For All of Us Research Program, we conducted stratified analyses for participants with (1) the nine measurements measured within 3 years, and also (2) the duration from first measurement to enrollment being less than 4 years. We also performed the sensitivity analysis excluding participants with less than 2 years of follow-up to minimize reverse causation.

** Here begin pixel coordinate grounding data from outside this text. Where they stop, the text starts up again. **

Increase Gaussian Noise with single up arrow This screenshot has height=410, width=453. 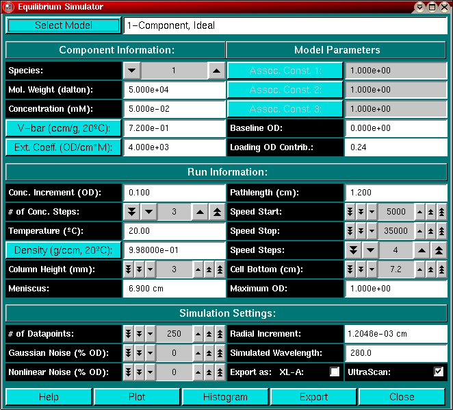tap(198, 353)
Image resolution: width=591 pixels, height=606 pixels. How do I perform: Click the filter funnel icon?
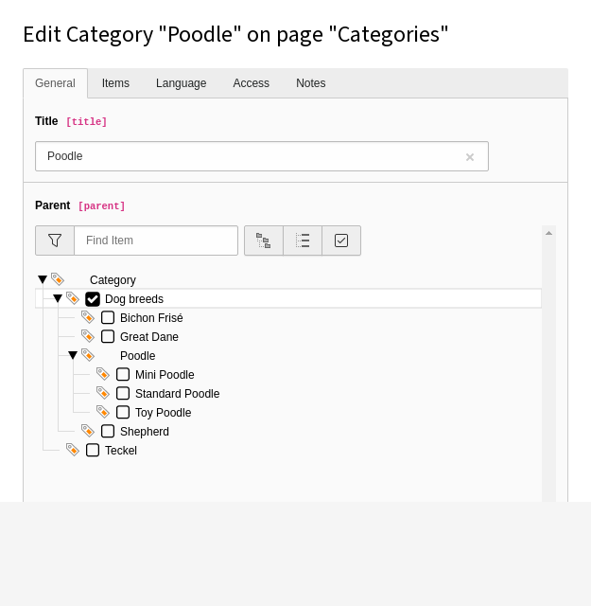coord(55,241)
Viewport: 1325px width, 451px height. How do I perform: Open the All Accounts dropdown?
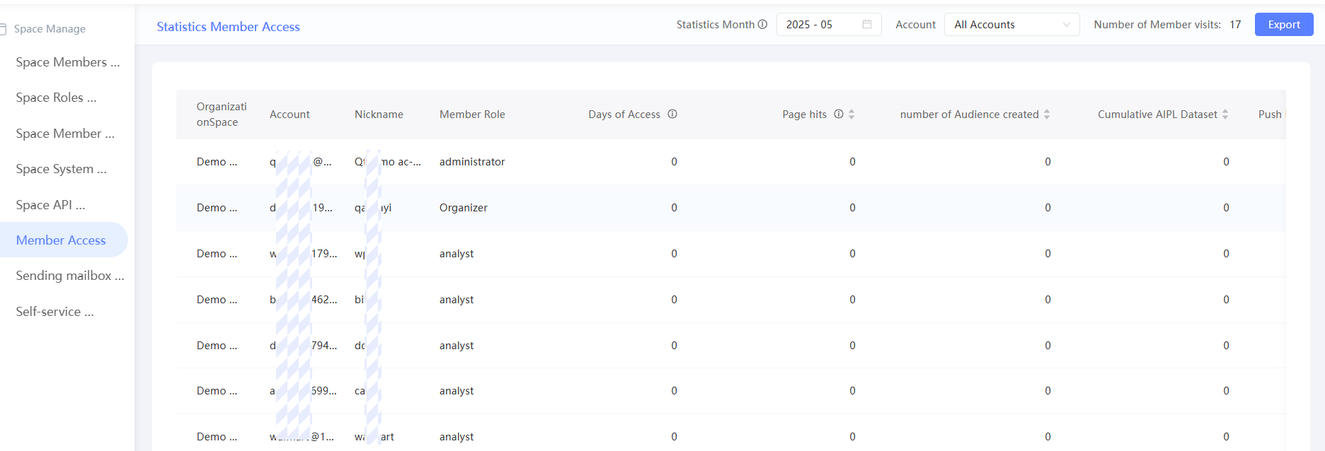tap(1011, 25)
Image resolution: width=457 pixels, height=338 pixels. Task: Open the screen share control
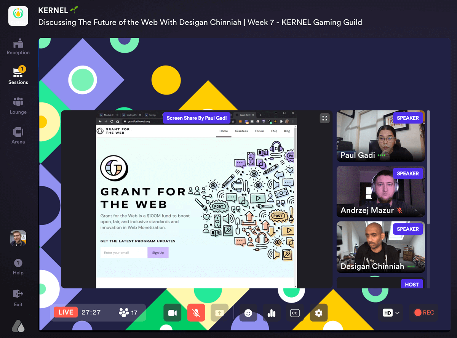click(x=219, y=312)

This study followed the Strengthening the Reporting of Observational Studies in Epidemiology—Molecular Epidemiology (STROBE) reporting guideline. All analyses were performed using R (version 4.3.3) in RStudio (version 2026.01.2 + 418.pro1) with packages including tidyverse (v2.0.0), survival (v3.5-7), Publish (v2023.1.17), mgcv (v1.9-1), ggplot (v3.5.2) and BioAge (v0.1.0). All analyses were considered statistically significant with two-sided P < 0.05. Figures were generated in RStudio and subsequently refined for presentation using BioRender (https://www.biorender.com) and Adobe Illustrator 2026 (version 30.3).
Ethics
The UK Biobank obtained ethical approval from the Northwest Multicenter Research Ethics Committee, the National Information Governance Board for Health and Social Care in England and Wales, and the Community Health Index Advisory Group in Scotland. All participants had provided written informed consent. UK Biobank received ethical approval from the Research Ethics Committee (REC reference 11/NW/0382). This study was conducted under UK Biobank Application No. 55288.
The All of Us Research Program obtained institutional review board (IRB) approval for all study procedures, and all participants provided informed consent at enrollment. To protect participant privacy, data used in this study were accessed by approved researchers only after registration in accordance with All of Us Research Program policies, completion of required ethics training, and agreement to data use terms through the All of Us Research Workbench (https://workbench.researchallofus.org/login).
This study used deidentified data from both resources. According to the Washington University School of Medicine in St. Louis Institutional Review Board, this study was deemed exempt from review as a secondary analysis of existing, deidentified data.
Reporting summary
Further information on research design is available in the Nature Portfolio Reporting Summary linked to this article.